■ **Exercise**:
From the records below, pull each line that has "will".

*** Extracted material ***

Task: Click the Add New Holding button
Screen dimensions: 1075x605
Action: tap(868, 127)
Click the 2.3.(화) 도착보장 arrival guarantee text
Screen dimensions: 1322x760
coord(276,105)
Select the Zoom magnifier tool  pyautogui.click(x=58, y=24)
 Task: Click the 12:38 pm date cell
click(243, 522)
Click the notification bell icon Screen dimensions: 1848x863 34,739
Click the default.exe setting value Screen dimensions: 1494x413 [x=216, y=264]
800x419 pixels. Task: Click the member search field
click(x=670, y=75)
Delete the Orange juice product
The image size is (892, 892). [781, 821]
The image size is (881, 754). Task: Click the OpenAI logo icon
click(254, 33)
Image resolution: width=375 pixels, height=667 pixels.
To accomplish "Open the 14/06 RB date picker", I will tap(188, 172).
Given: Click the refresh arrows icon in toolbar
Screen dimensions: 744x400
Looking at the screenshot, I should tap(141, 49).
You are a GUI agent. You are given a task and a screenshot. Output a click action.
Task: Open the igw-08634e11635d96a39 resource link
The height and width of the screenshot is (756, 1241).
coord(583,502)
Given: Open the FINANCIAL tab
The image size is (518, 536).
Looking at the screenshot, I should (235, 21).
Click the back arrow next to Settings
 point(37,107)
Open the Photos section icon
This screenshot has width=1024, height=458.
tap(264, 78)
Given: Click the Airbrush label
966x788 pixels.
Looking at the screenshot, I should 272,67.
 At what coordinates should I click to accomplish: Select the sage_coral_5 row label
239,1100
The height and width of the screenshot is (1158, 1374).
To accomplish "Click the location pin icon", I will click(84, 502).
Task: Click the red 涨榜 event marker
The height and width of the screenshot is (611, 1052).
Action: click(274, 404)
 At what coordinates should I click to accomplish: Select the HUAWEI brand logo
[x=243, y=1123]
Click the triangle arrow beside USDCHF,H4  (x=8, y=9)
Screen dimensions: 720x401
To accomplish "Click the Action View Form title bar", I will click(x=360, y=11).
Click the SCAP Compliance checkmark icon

*** End of Extracted material ***

■ **Response**:
To accomplish "Open the 14/06 RB date picker", I will tap(188, 172).
To accomplish "Click the location pin icon", I will click(84, 502).
To accomplish "Click the Action View Form title bar", I will click(x=360, y=11).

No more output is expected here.